# EXCERPT
┄┄┄┄┄┄┄┄┄┄┄┄┄┄┄┄┄┄┄┄
Finding 3 (the reassuring one): chDB isn't the problem. When we measured
HyperbyteDB's flush path — the WAL-to-chDB side, using the same connection
pool from the original benchmark — it sustained ~22M rows/s, and was
starved: ingest could only feed it 1.5M/s, so it was never working hard. The
engine underneath is fine. The cost is everything you wrap around it to make it
usable.
The real lesson: every layer is an order of magnitude
Line them up and the shape is unmistakable:
| What you're measuring | Throughput | What it includes |
|---|---|---|
| chDB raw insert (component benchmark) | ~99M rows/s | pre-built Arrow → 48 conns → 48 tables. No network, parse, or durability. |
| HyperbyteDB flush → chDB | ~22M rows/s | columnar Arrow + the connection pool + part-commit. Still no front door. |
| HyperbyteDB end-to-end, peak | ~1.9M pts/s | HTTP + parse + series hashing + durable WAL. Latency in seconds. |
| HyperbyteDB end-to-end, sustainable | ~1.5M pts/s | the same, at a latency you'd actually run (p95 ~250 ms). |
Each step down is roughly an order of magnitude, and each step is something
the layer above it deliberately didn't measure. 99M is the engine doing nothing
but inserting. 22M is the engine doing durable, columnar, pooled inserts. 1.9M
is the engine plus a network, a parser, an index, and a write-ahead log. 1.5M is
all of that, measured honestly — at an acceptable latency rather than at the
cliff.
None of these numbers is "wrong." The 99M is a true ceiling and a useful one —
it tells you the engine will never be your bottleneck, which is exactly what
Finding 3 confirmed. But it is not, and was never, an ingest rate. The number
you can put in a capacity plan is the one at the bottom of that table: ~1.5
million points per second, on a 48-thread server, end to end, durable, at
sub-second p95 — about 66× below the engine's component number.
┄┄┄┄┄┄┄┄┄┄┄┄┄┄┄┄┄┄┄┄
# Lines pointing to places in documents and screenshots
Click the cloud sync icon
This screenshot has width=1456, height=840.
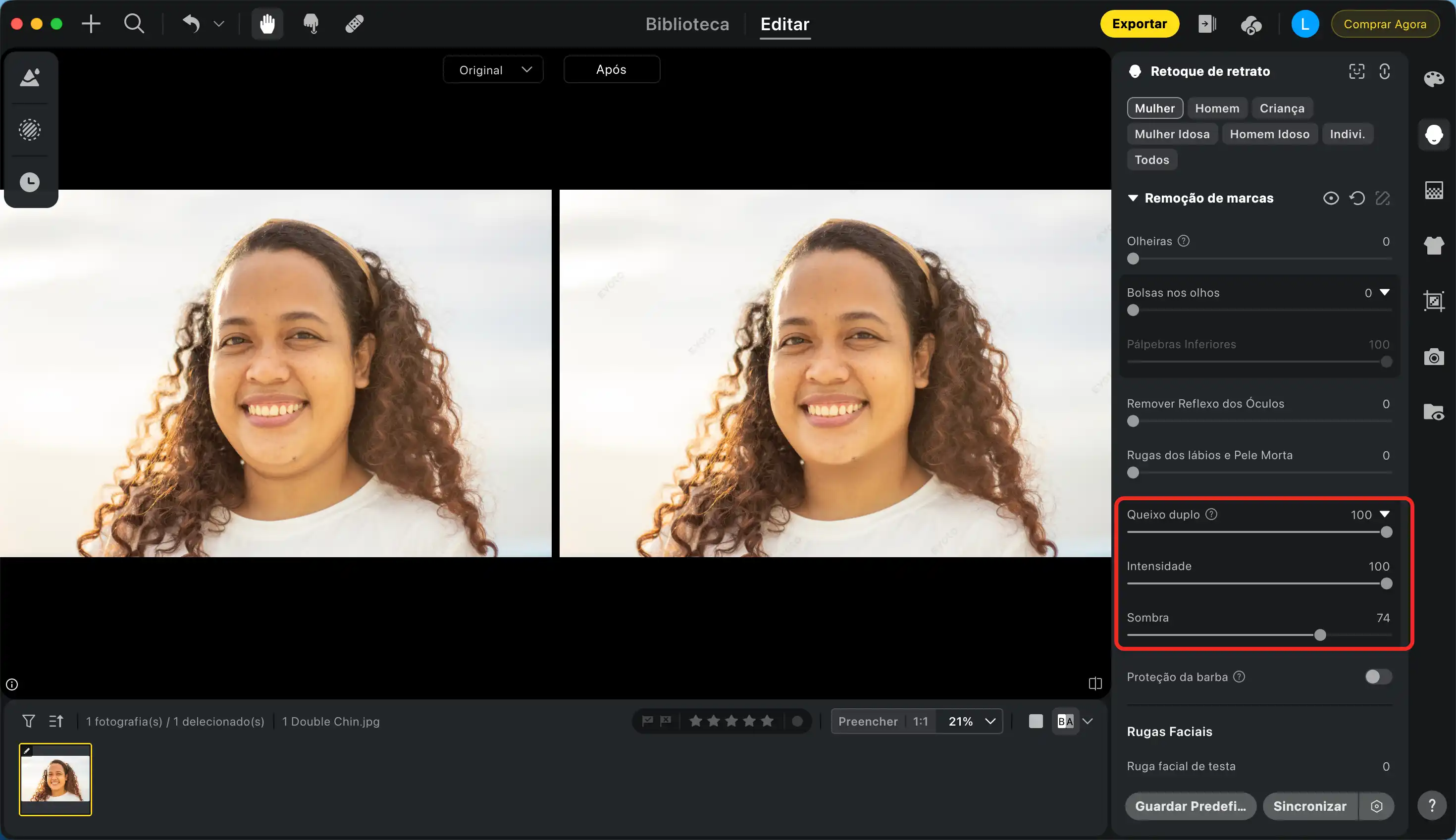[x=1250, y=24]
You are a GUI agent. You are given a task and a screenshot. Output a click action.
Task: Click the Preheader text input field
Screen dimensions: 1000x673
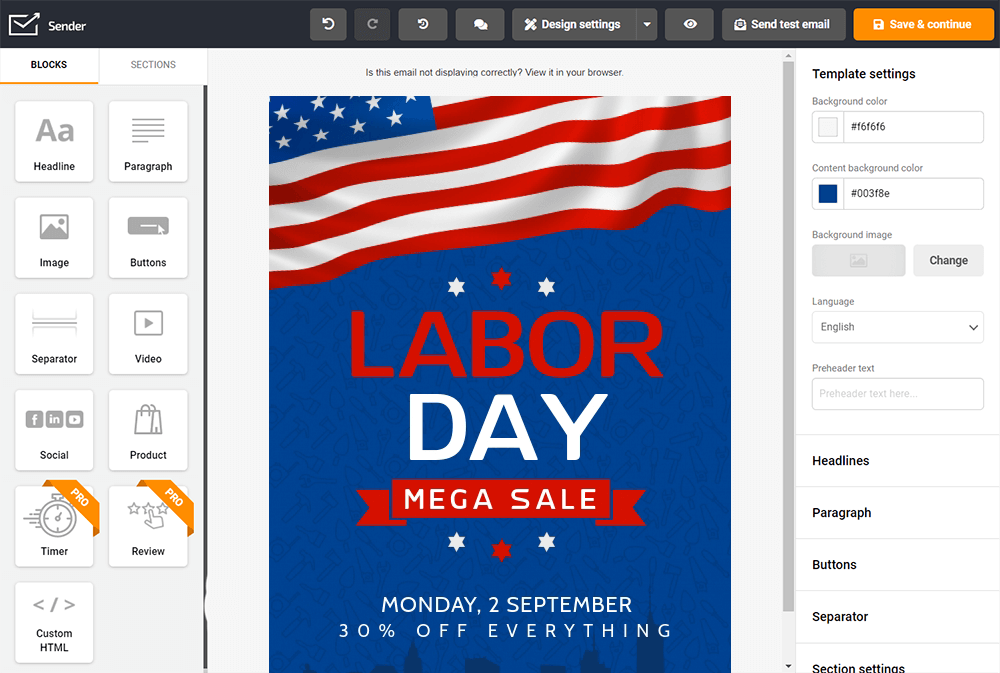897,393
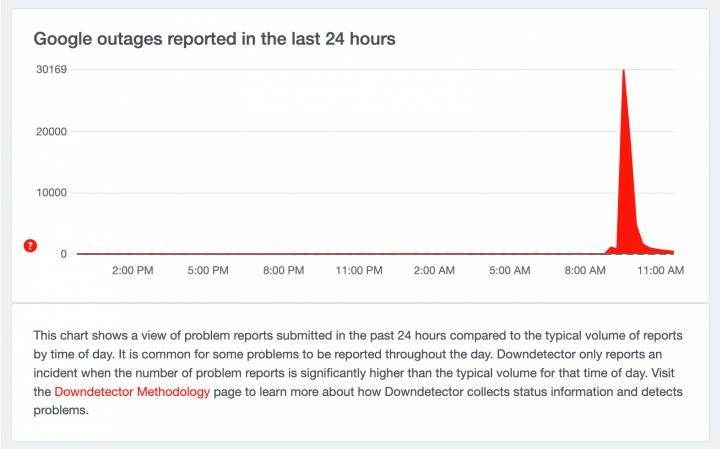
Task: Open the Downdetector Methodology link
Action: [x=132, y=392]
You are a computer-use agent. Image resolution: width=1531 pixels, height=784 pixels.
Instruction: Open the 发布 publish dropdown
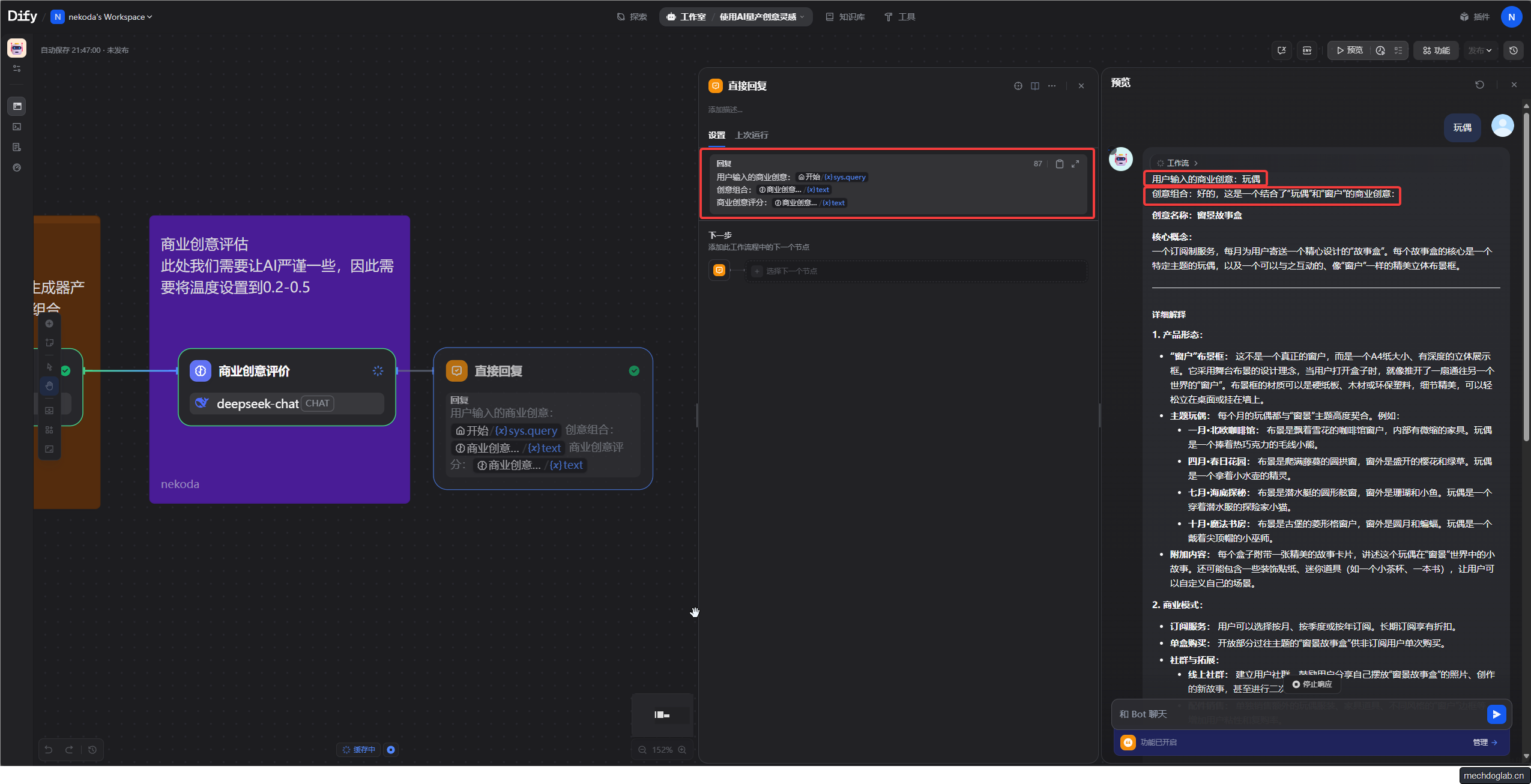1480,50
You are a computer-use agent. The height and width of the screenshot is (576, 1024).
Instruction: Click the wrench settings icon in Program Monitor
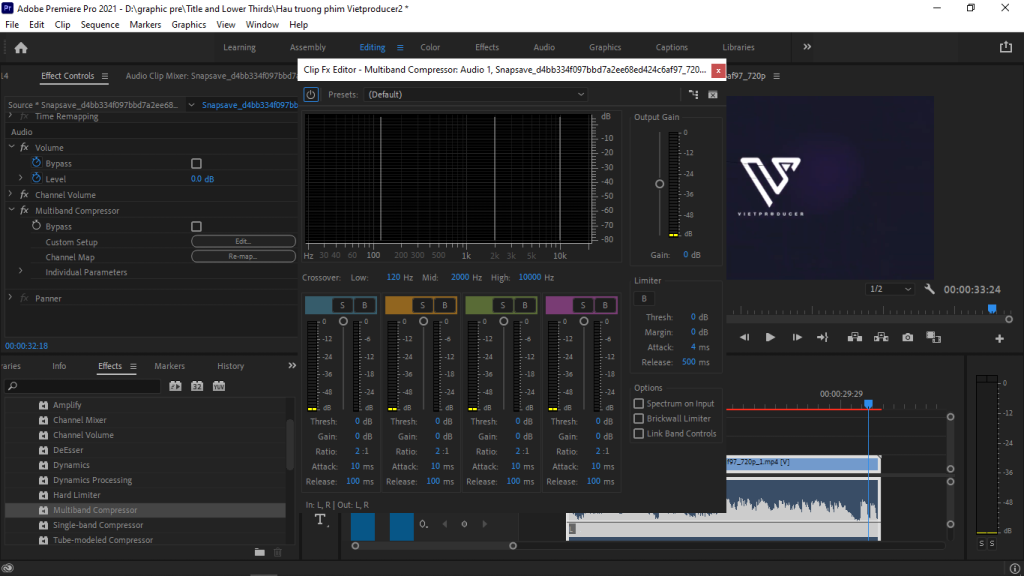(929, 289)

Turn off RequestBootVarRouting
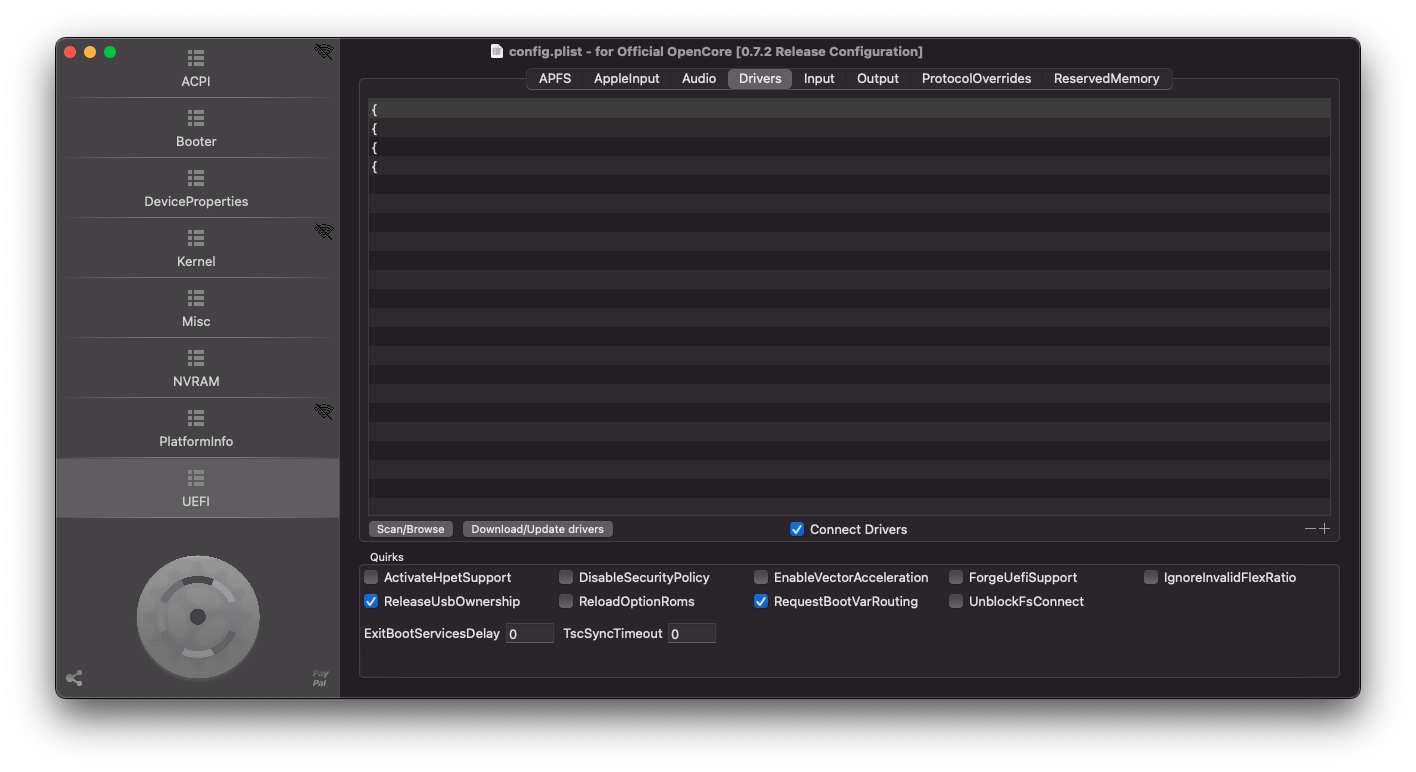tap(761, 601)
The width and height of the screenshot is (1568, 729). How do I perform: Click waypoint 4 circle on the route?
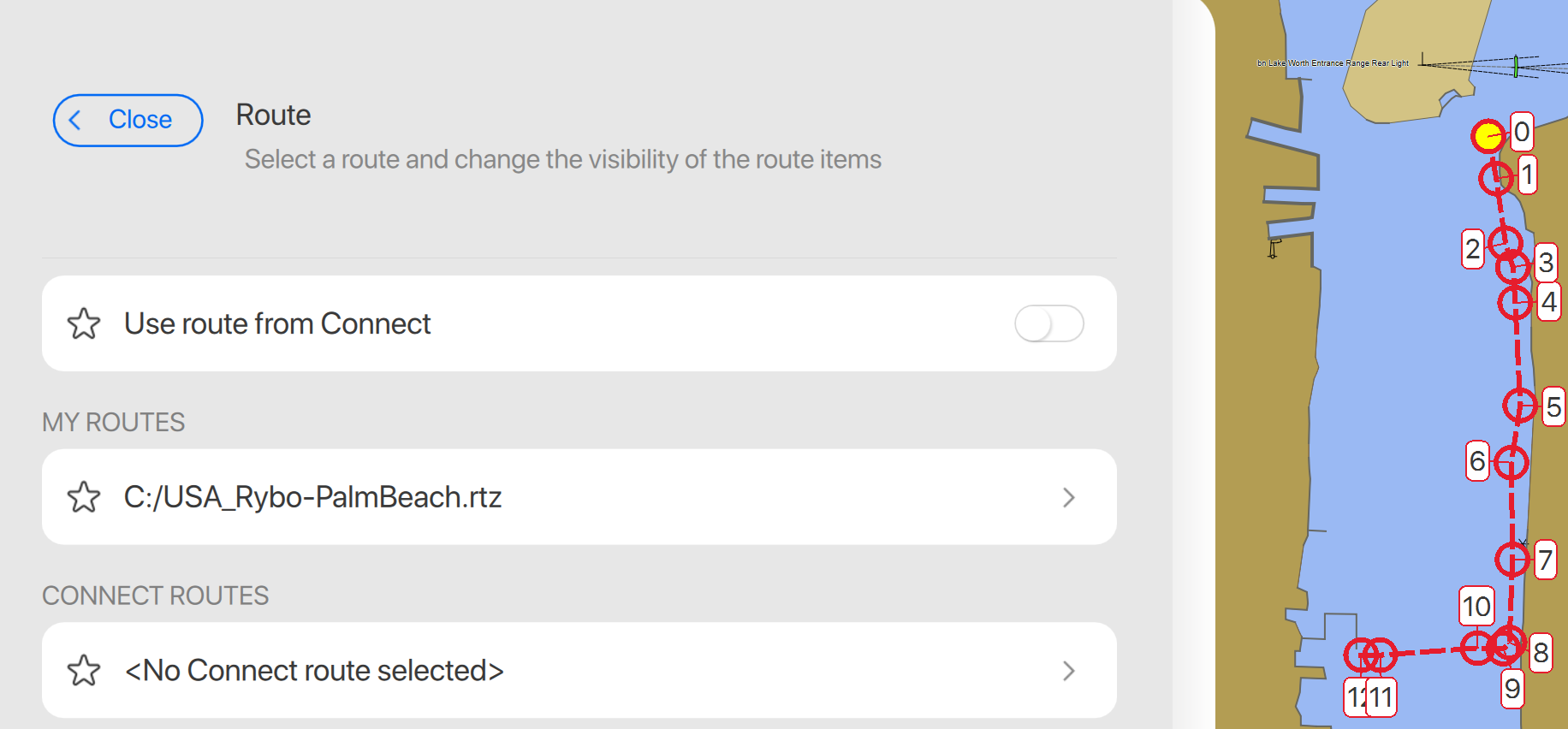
┄┄┄┄┄┄┄┄┄┄┄┄┄┄┄┄┄┄┄┄
# TASKS AND EXERCISES
**A.** According to the excerpt on ingest throughput, what rate did HyperbyteDB's flush path sustain when measured?
**B.** From the excerpt on ingest throughput, print everything from "None of these" down to "engine's component number.".

# CORRECT ANSWERS
**A.** About 22M rows/s.

**B.**
None of these numbers is "wrong." The 99M is a true ceiling and a useful one —
it tells you the engine will never be your bottleneck, which is exactly what
Finding 3 confirmed. But it is not, and was never, an ingest rate. The number
you can put in a capacity plan is the one at the bottom of that table: ~1.5
million points per second, on a 48-thread server, end to end, durable, at
sub-second p95 — about 66× below the engine's component number.